Changelog#
[0.10.0] - UNRELEASED#
Added#
Changed#
Fixed#
[0.9.0] - 2023-11-04#
Added#
Writer.write_intermediate_footer method for ORC library 1.9.0 and newer.
Python 3.12 wheels.
Changed#
Dropped support for Python 3.7.
ORC C++ Core updated to 1.9.1.
[0.8.0] - 2022-11-19#
Added#
Python 3.11 wheels. (PR #58, contribution of @dbaxa)
Changed#
ORC C++ Core updated to 1.7.7.
Improved type annotations, set module’s __all__ variable.
[0.7.0] - 2022-07-16#
Added#
Universal2 wheels for MacOS. (PR #55, contribution of @dbaxa)

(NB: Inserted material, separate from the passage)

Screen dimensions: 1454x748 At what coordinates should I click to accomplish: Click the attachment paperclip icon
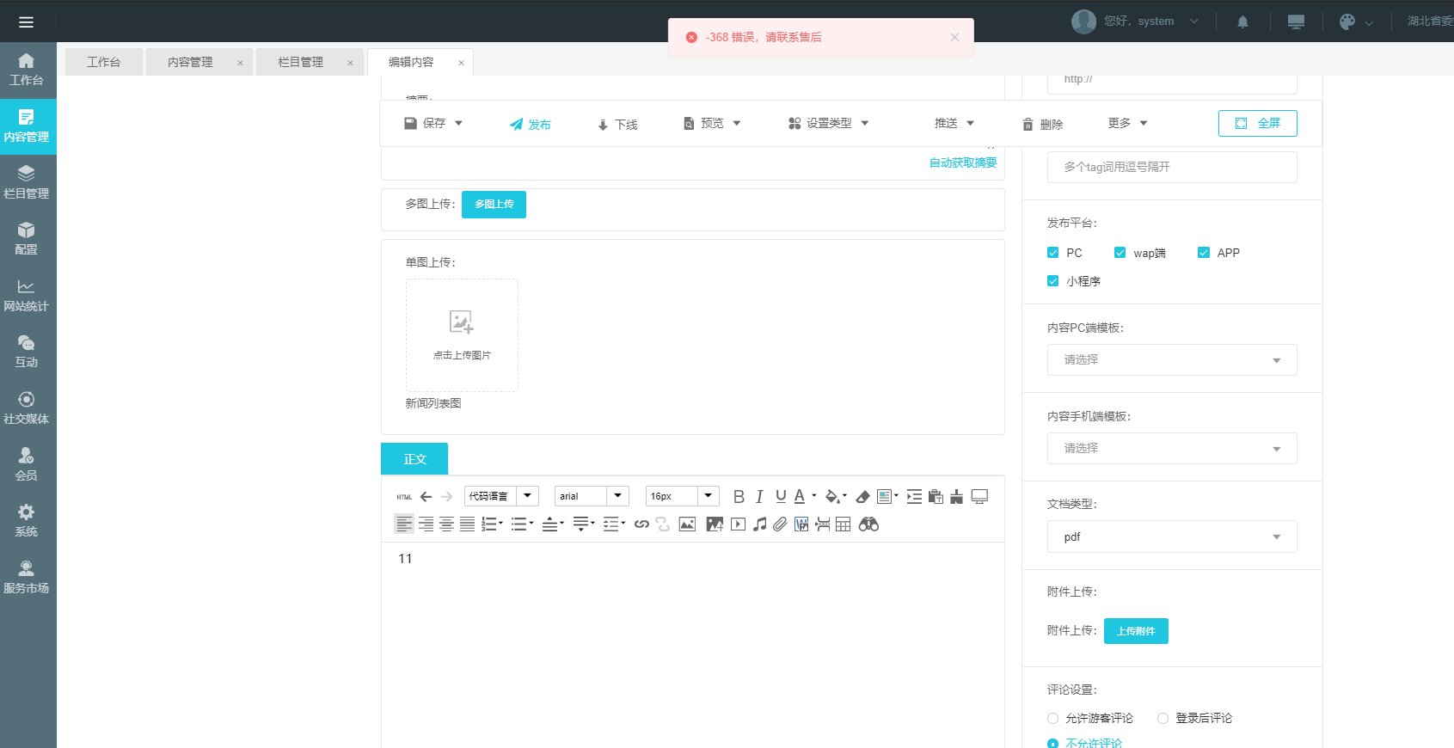780,524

ORC-517, ORC-203, and ORC-14 versions to WriterVersion enum.
Changed#
Dropped support for Python 3.6.
ORC C++ Core updated to 1.7.5.
[0.6.0] - 2022-02-18#
Added#
New parameter to Writer: dict_key_size_threshold for setting threshold for dictionary encoding. (PR #46, contribution of @dirtysalt)
New parameter to Writer: padding_tolerance for block padding.
New parameter to Reader and Writer: null_value for changing representation of ORC null value. The value must be a singleton object.
Type stubs for classes implemented in C++.
Experimental musllinux and PyPy wheels.
Changed#
Writer.writerows method reimplemented in C++.
Improved type annotations.
ORC C++ Core updated to 1.7.3.
Removed build_orc setup.py command, moved the same functionality to build_ext command.
Fixed#
Unnecessary string casting of values when writing user metadata. (Issue #45)
[0.5.0] - 2021-10-22#
Added#
Module level variables for the ORC library version: orc_version string and orc_version_info namedtuple.
New parameter for Writer: row_index_stride.
New read-only properties for Reader: row_index_stride and software_version.
Trino and Scritchley writer ids.
Type annotations support for ORC types.
Support for timestamp with local time zone type.
New parameter for Reader and Writer: timezone.
The backported zoneinfo module dependency pior to Python 3.9.
Predicate (SearchArgument) support for filtering row groups during ORC file reads. New classes: Predicate and PredicateColumn.
New parameter for Reader: predicate.
Build for aarch64 wheels. (PR #43, contribution of @odidev)
Changed#
ORC C++ Core updated to 1.7.0, and because many of the new features are not backported to the 1.6 branch, currently this is the minimum required lib version.
TimestampConverter’s to_orc and from_orc methods got an extra timezone parameter, that will be bound to the same ZoneInfo object passed to the Reader or Writer via their timezone parameters during type convert.
Renamed Reader.metadata property and Writer.set_metadata method to user_metadata and set_user_metadata respectively to avoid confusion.
[0.4.0] - 2021-01-11#
Added#
Experimental Windows support.
tzdata package dependency on Windows. Automatically setting TZDIR to the path of the tzdata package’s data dir after importing PyORC.
Changed#
Create ORC Type from TypeDescription directly (instead of string parsing) for Writer. (PR #26, contribution of @blkerby)
Dotted column names are allowed to use in TypeDescription.find_column_id method with escaping them backticks.
ORC C++ Core updated to 1.6.6.
Fixed#
Handling large negative seconds on Windows for TimestampConverter.from_orc.
[0.3.0] - 2020-05-24#
Added#
Metadata property for Reader and set_metadata for Writer to handle ORC file’s metadata.
Meta info attributes like writer_id, writer_version, bytes_length, compression and compression_block_size for Reader.
New TypeDescription subclasses to represent ORC types.
Changed#
Reimplemented TypeDescription in Python.
ORC C++ Core updated to 1.6.3.
Fixed#
Converting date from ORC on systems where the system’s timezone has a negative UTC offset (Issues #5)
[0.2.0] - 2020-01-01#
Added#
Converters for date, decimal and timestamp ORC types in Python and option to change them via Reader’s and Writer’s converters parameter.
Column object for accessing statistics about ORC columns.
An attribute to Reader for selected schema.
Changed#
Use timezone-aware datetime objects (in UTC) for ORC timestamps by default.
Wrapped C++ stripe object to Python Stripe.
Fixed#
Decrementing reference for bytes object after reading from file stream.
[0.1.0] - 2019-11-16#
Added#
A Reader object to read ORC files.
A stripe object to read only a stripe in an ORC file.
A Writer object to write ORC files.
A typedescription object to represent the ORC schema.
Support to represent a struct type either a Python tuple or a dictionary.